──────── Passage provided ────────

Uploaded image for project: 'MariaDB Server'
  1. MariaDB Server
  2. MDEV-12933

sort out the compression library chaos

Details

    Description

      As MariaDB is getting more storage engines and as they're getting more features, MariaDB can optionally use more and more compression libraries for various purposes.

      InnoDB, TokuDB, RocksDB — they all can use different sets of compression libraries. Compiling them all in would result in a lot of run-time/rpm/deb dependencies, most of which will be never used by most of the users. Not compiling them in, would result in requests to compile them in. While most users don't use all these libraries, many users use some of these libraries.

      A solution could be to load these libraries on request, without creating a packaging dependency. There are different ways to do it

      • hide all compression libraries behind a single unified compression API. Either develop our own or use something like Squash. This would require changing all engines to use this API
      • use the same approach as in server services — create a service per compression library, a service implementation will just return an error code for any function invocation if the corresponding library is not installed. this way — may be — we could avoid modifying all affected storage engines

      Attachments

        Issue Links

          Activity

            greenman Ian Gilfillan added a comment -

            For those wanting to try it out, this is now available as a preview release. See https://mariadb.org/10-7-preview-feature-provider-plugins/ and https://mariadb.com/kb/en/compression-plugins/.

──────── Data lines ────────

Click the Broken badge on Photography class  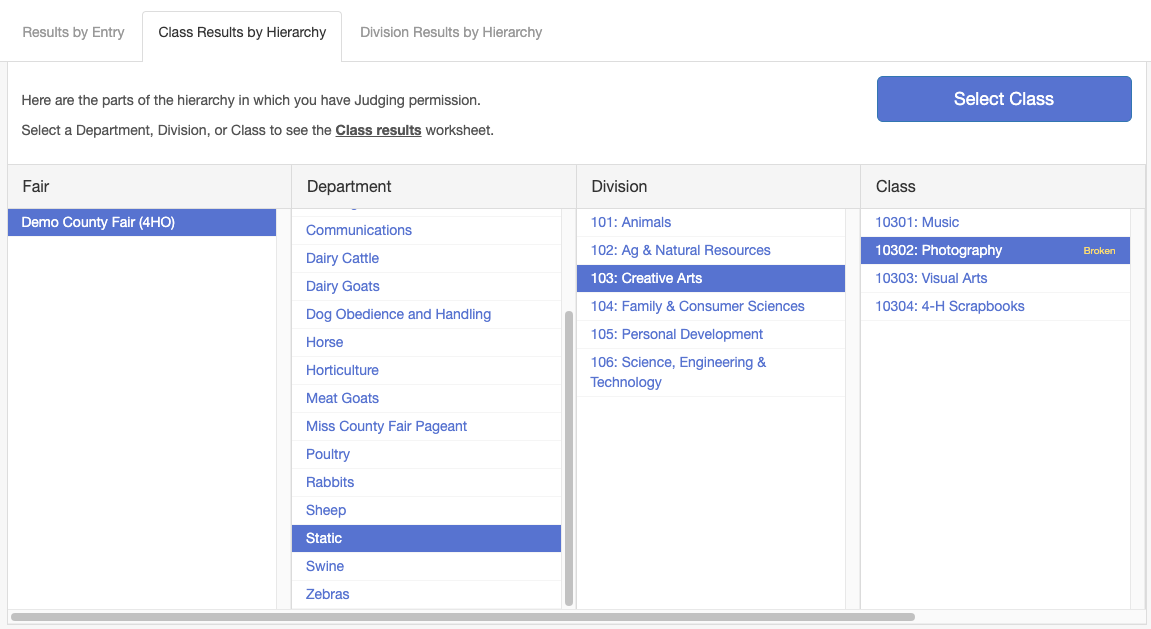click(x=1099, y=251)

────────

» **Request A**:
Output the passage of the MariaDB compression issue verbatim, starting at "As MariaDB is" and ending at "of these libraries.".
» **Request B**:
How would you say this sentence from the MariaDB compression issue in Spanish: "While most users don't use all these libraries, many users use some of these libraries."
» **Request C**:
Which storage engines does the MariaDB compression issue name?

» **Exercise solution A**:
As MariaDB is getting more storage engines and as they're getting more features, MariaDB can optionally use more and more compression libraries for various purposes.

      InnoDB, TokuDB, RocksDB — they all can use different sets of compression libraries. Compiling them all in would result in a lot of run-time/rpm/deb dependencies, most of which will be never used by most of the users. Not compiling them in, would result in requests to compile them in. While most users don't use all these libraries, many users use some of these libraries.

» **Exercise solution B**:
Aunque la mayoría de los usuarios no usan todas estas bibliotecas, muchos usuarios usan algunas de ellas.

» **Exercise solution C**:
InnoDB, TokuDB, RocksDB